- _Work instructions_: Produce the lines from the one containing "Screen dimensions: 1156x768" through the end of the material exactly as they appear, both ends included, and leave the pictures out.

*** Data provided Section Begins ***

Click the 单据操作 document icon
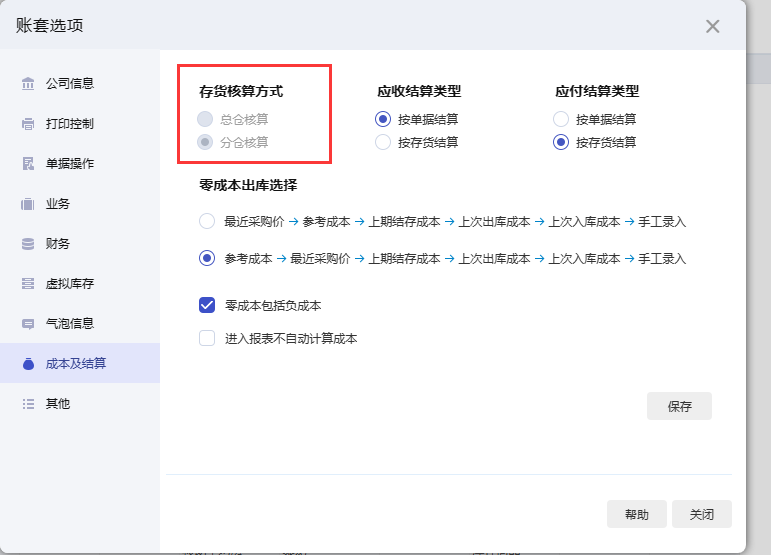Viewport: 771px width, 555px height. click(x=28, y=164)
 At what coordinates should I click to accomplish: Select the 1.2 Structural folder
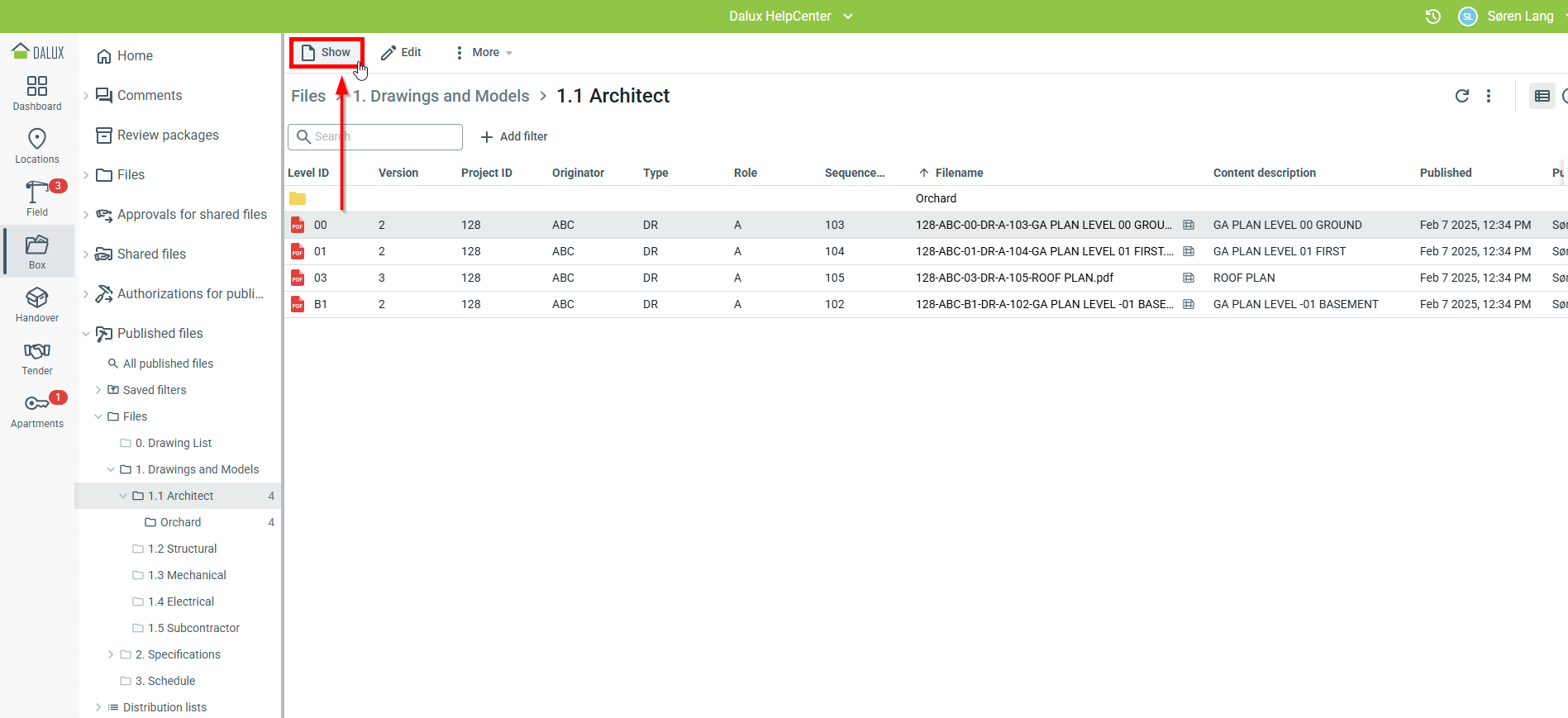point(182,549)
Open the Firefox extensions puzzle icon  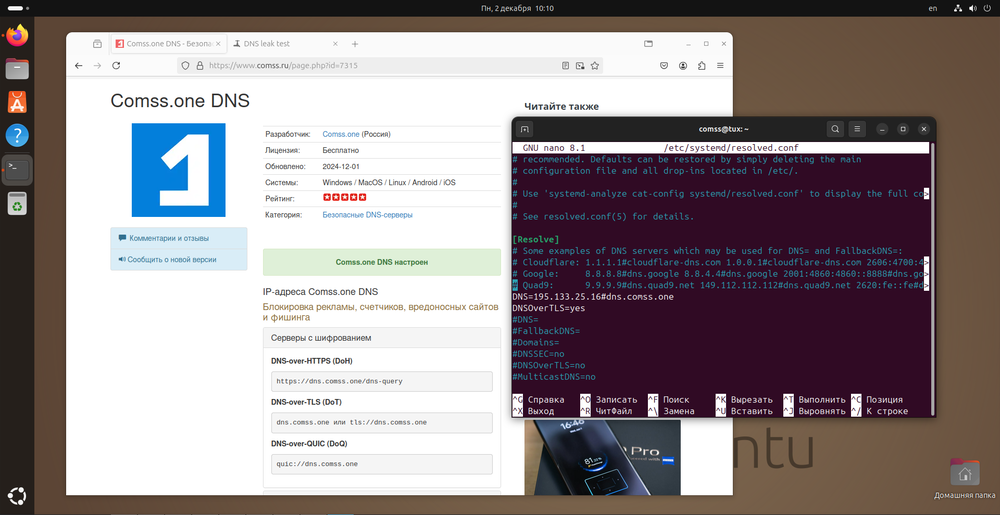click(701, 65)
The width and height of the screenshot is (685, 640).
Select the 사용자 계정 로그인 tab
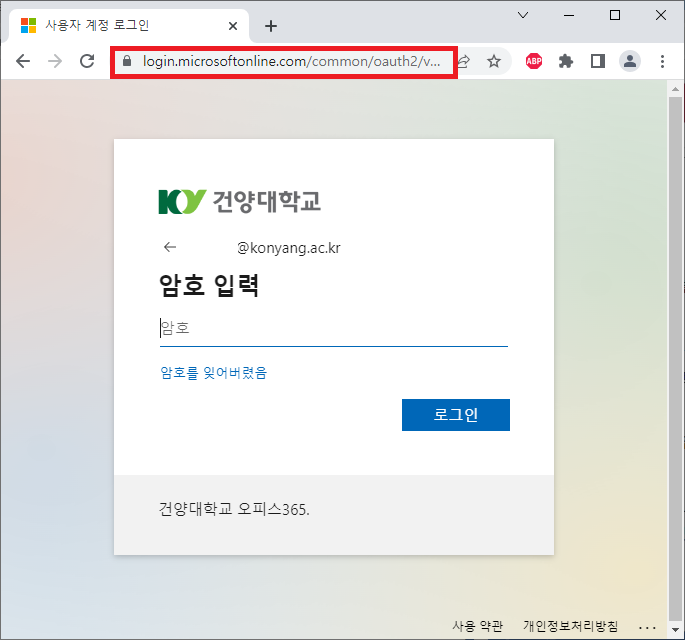coord(110,26)
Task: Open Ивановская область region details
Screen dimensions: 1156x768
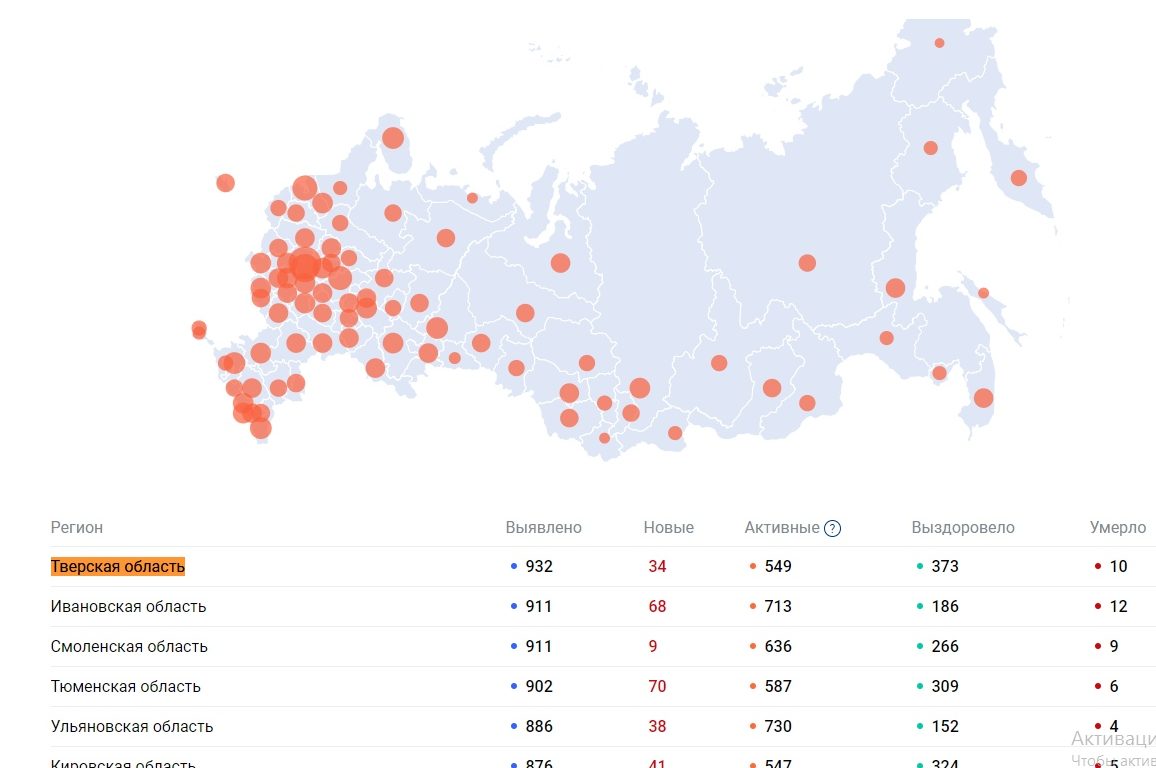Action: [128, 606]
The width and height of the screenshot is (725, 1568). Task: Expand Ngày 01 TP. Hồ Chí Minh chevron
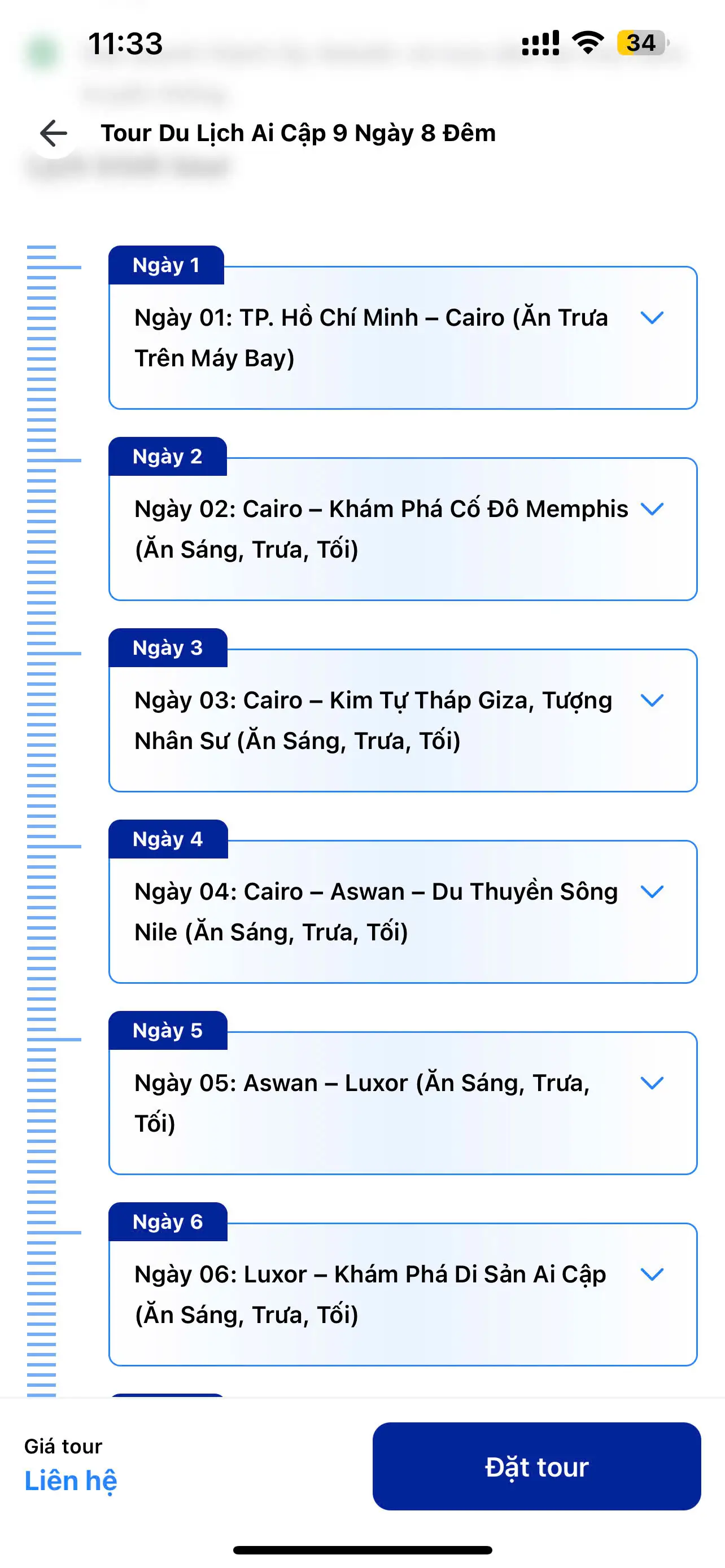click(x=652, y=318)
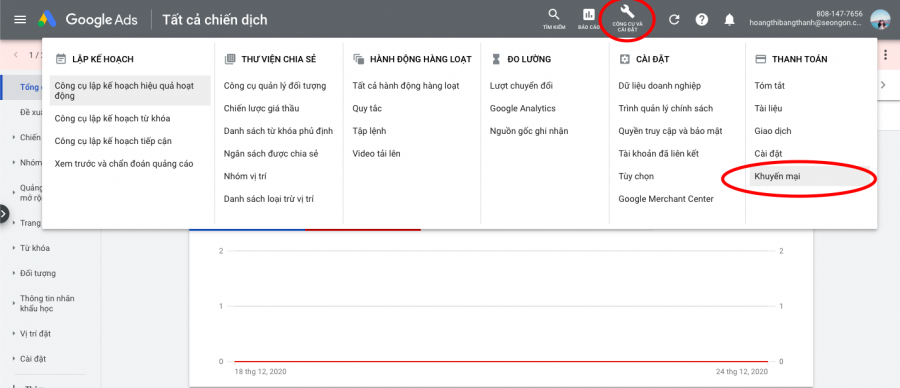Click the Google Ads logo
This screenshot has height=388, width=900.
coord(88,20)
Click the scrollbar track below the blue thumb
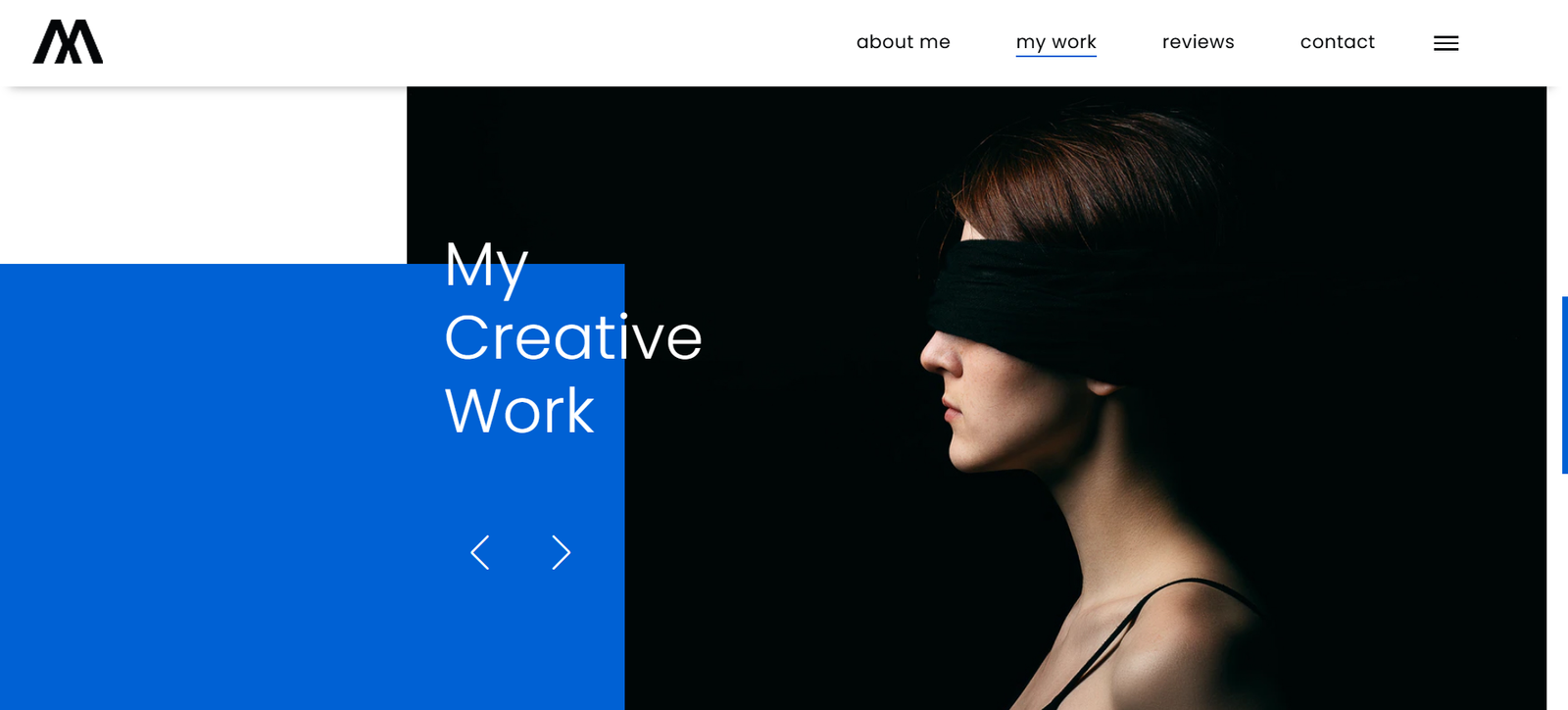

*** Data provided Section Ends ***

- _Reply_:
Screen dimensions: 1156x768
Action: [128, 606]
The width and height of the screenshot is (725, 1568). Task: Expand Ngày 01 TP. Hồ Chí Minh chevron
click(x=652, y=318)
Click the Google Ads logo
This screenshot has height=388, width=900.
coord(88,20)
Click the scrollbar track below the blue thumb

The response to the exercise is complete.